Him and The Program. Mother. I want to take them all down.
For my father, for Sam.
For stealing my life from me.
I watch his center mass, but it does not approach. It recedes, withdrawing deeper into shadow.
It was enough. For now.
“Maybe we’ll see each other again,” Mike says.
“I hope so,” I say.
“It’s not up to us.”
“It’s never up to us.”
“Good luck, Zach,” he says, and he disappears.
I could follow him. Track him like an animal in the park. Settle this thing between us.
I don’t.
Not today.
THE NEWS SWEEPS ACROSS THE CITY THE NEXT DAY.
Not the news of an attack at Gracie Mansion. Instead there is a story about a gas line explosion on the Upper East Side. Neighbors heard two large booms, and Gracie Mansion had to be evacuated in the middle of an event.
That’s at the bottom of the front page, but it’s the lead article that matters most. The story of the untimely death of the mayor’s daughter. Of natural causes.
There will be an inquiry. That’s what the papers say. Teens are not supposed to die for no reason at all, but it happens. A football player collapses. An otherwise healthy girl keels over from a rare defect in a blood vessel.
Accidents, illness, genetics, bad luck.
There are a thousand ways to die.
The mayor appears at a news conference, his face twisted by grief.
I watch it on television in the New York hotel room where I am temporarily staying. I stand close to the screen and turn down the sound. I follow the mayor’s eyes as he speaks, looking for any signs of falsehood.
There are none.
Sam was right. Her father is a great actor.

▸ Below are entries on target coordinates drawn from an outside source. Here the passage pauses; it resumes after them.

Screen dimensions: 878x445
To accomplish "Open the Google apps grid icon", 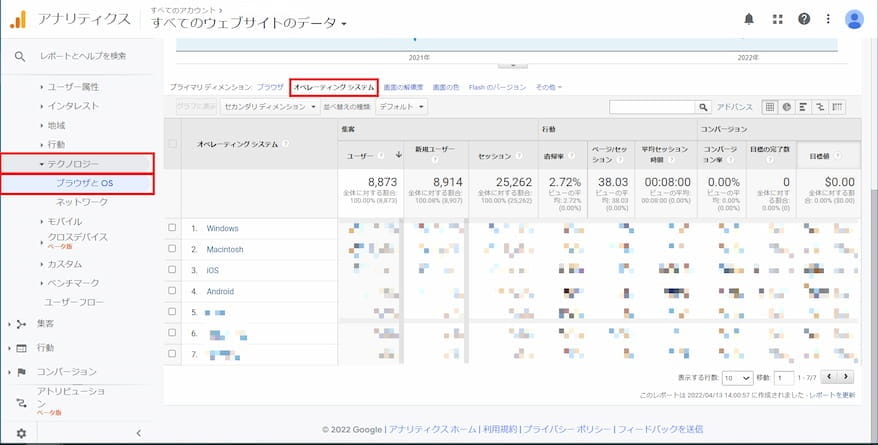I will point(777,19).
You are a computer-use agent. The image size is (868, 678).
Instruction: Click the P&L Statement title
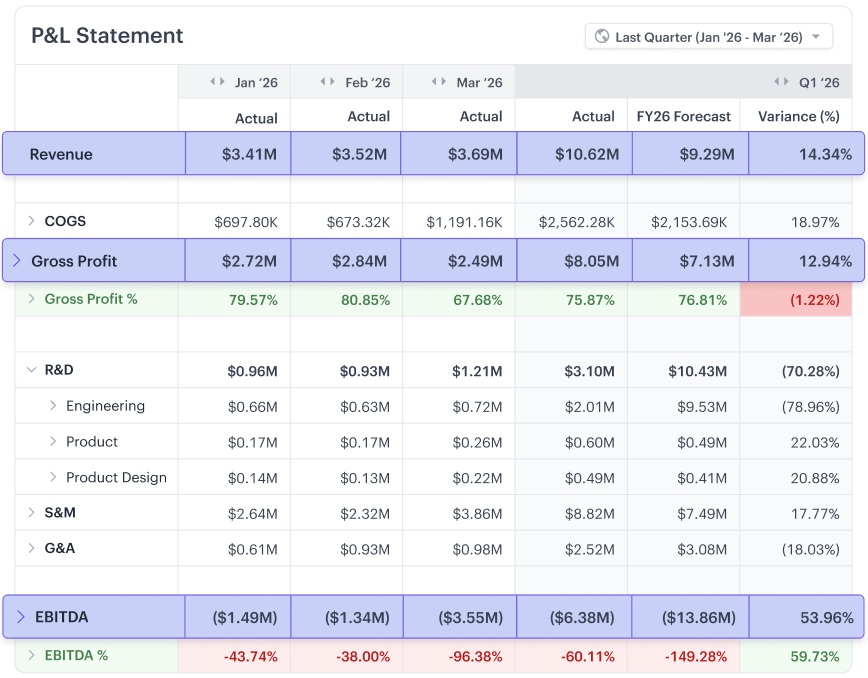pyautogui.click(x=107, y=35)
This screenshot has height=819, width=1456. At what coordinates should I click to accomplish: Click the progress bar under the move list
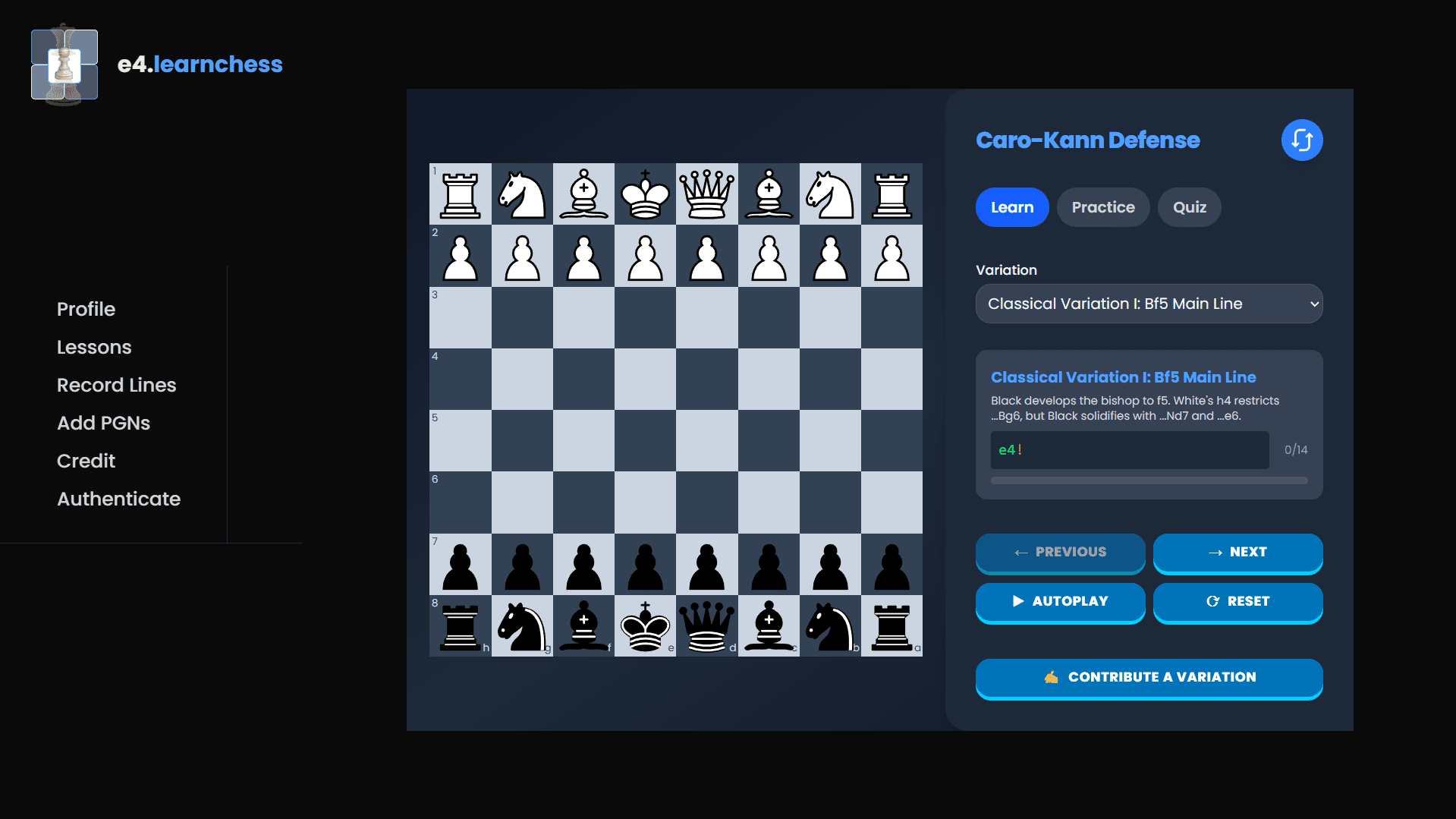(1148, 480)
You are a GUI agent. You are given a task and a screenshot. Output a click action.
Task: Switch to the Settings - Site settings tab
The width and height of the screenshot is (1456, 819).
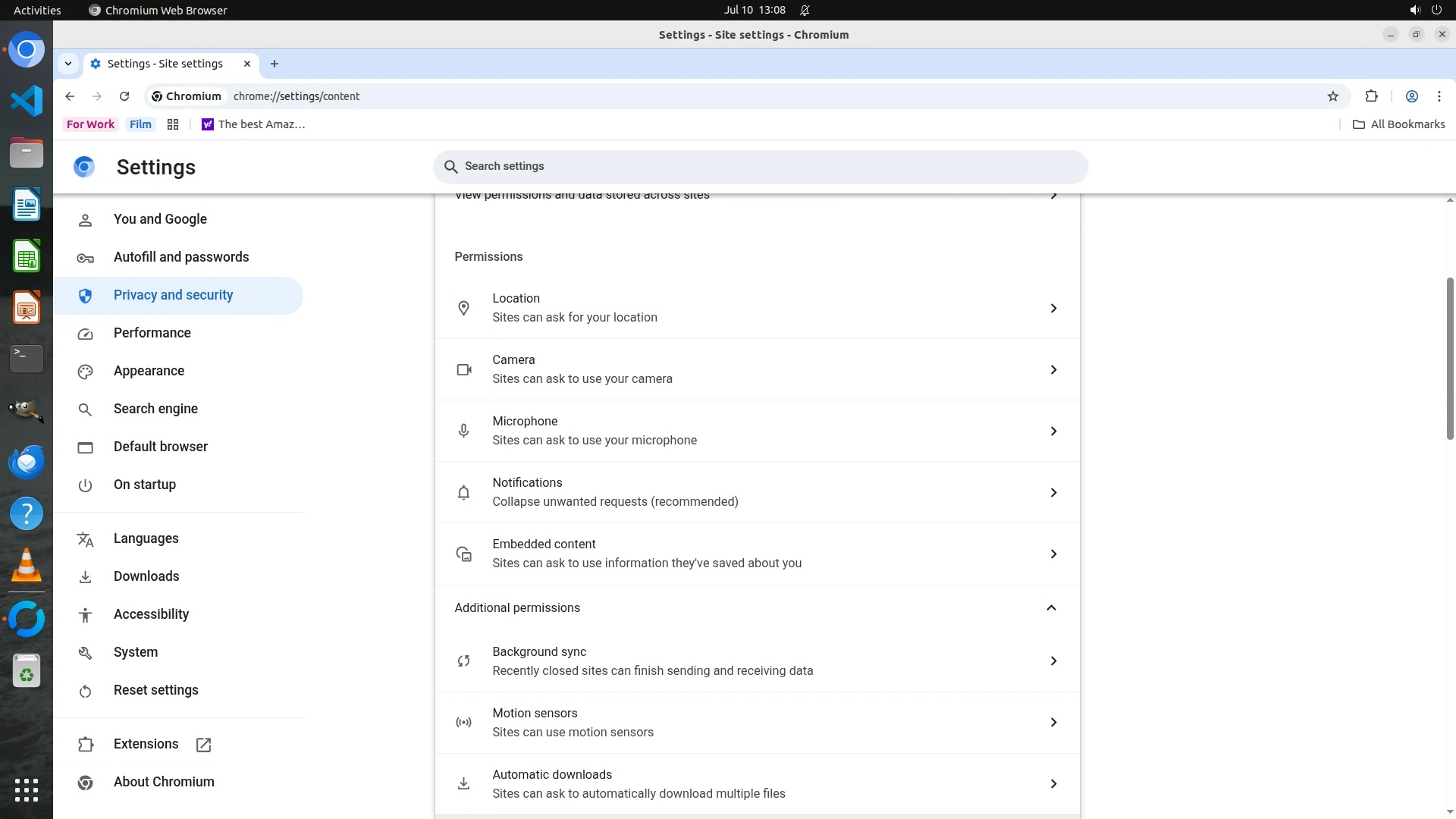pos(165,64)
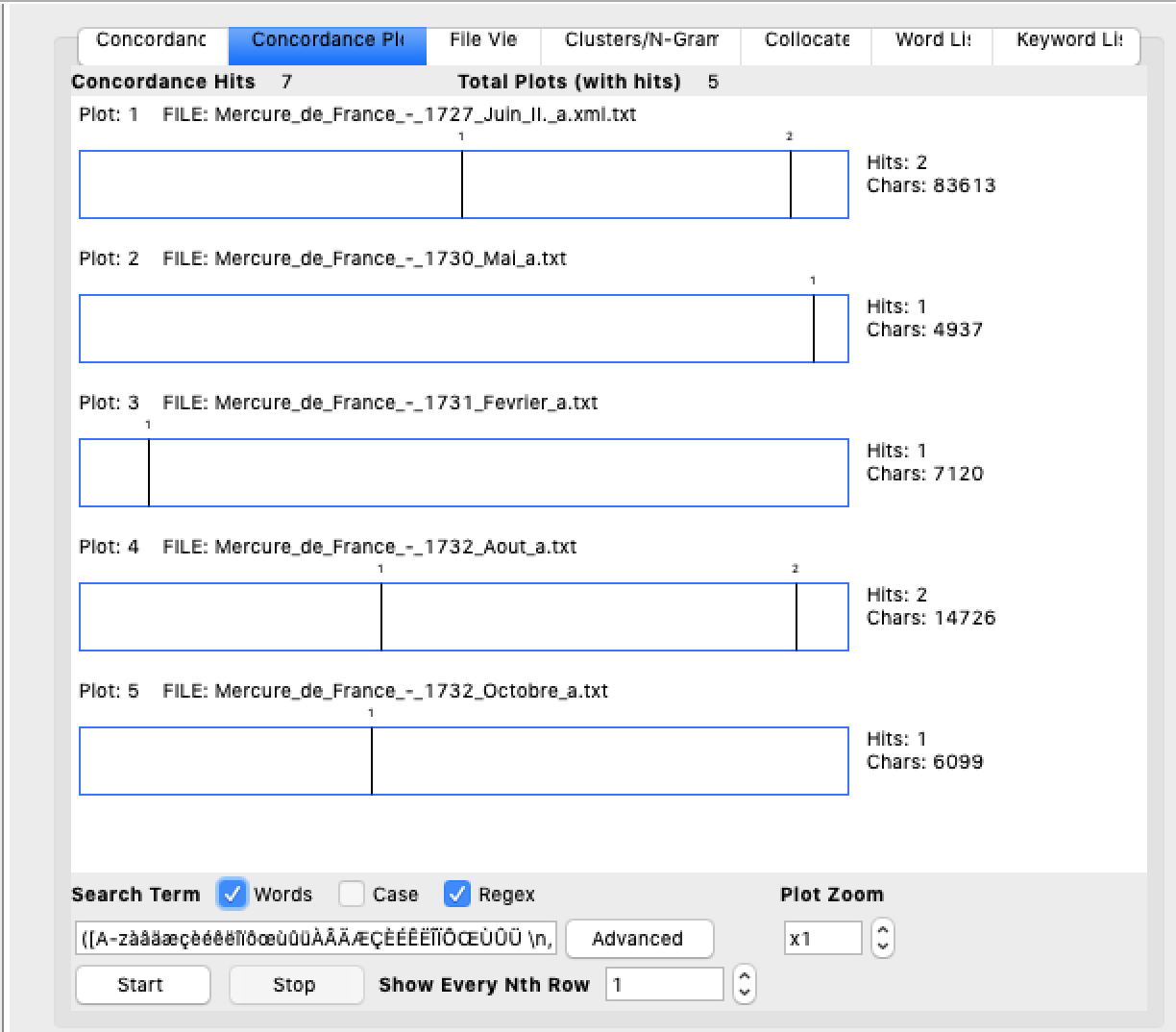The width and height of the screenshot is (1176, 1032).
Task: Switch to the Collocates tab
Action: coord(807,40)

Not when it comes to his grief. That seems genuine.
But he has no problem lying about the rest of the story. What he was doing with the prime minister, and what happened afterward. The powers that be have decided to keep the real story of the Gracie Mansion attack a secret.
Whatever element hatched the assassination plot against the PM has failed. The peace process will move forward, perhaps with the mayor attached after his term ends.
My phone vibrates in its cradle, the double vibrations of the Poker app.
I turn off the television, and I take Mother’s call.
“We’ve made arrangements at school,” she says.
The cover story: My father has been transferred for work, so I must transfer. Another rich kid drifting into school and out, caught up in the vagaries of influential parents’ lives.
Nothing unusual about that. Not at our school.
Their school , I should say.
Not mine.
“You’ll put in an appearance on Monday,” Mother says. “Give you a chance to say your good-byes.”
Normally I’m gone immediately after an assignment, but because of the high-profile nature of this assignment and my exposure during it, it’s been decided that I should linger briefly. Let attention fade for a day or two.
“You did a lot of work this time out,” Mother says. “A lot of unassigned work.”
“Proof,” I say.
“What is that?”
“That’s what I was working on in trigonometry.”
“Proof. Is that part of the syllabus?” Mother says.
“Not exactly.”
“You’ve never deviated from the syllabus before,” she says. “Was it really necessary?”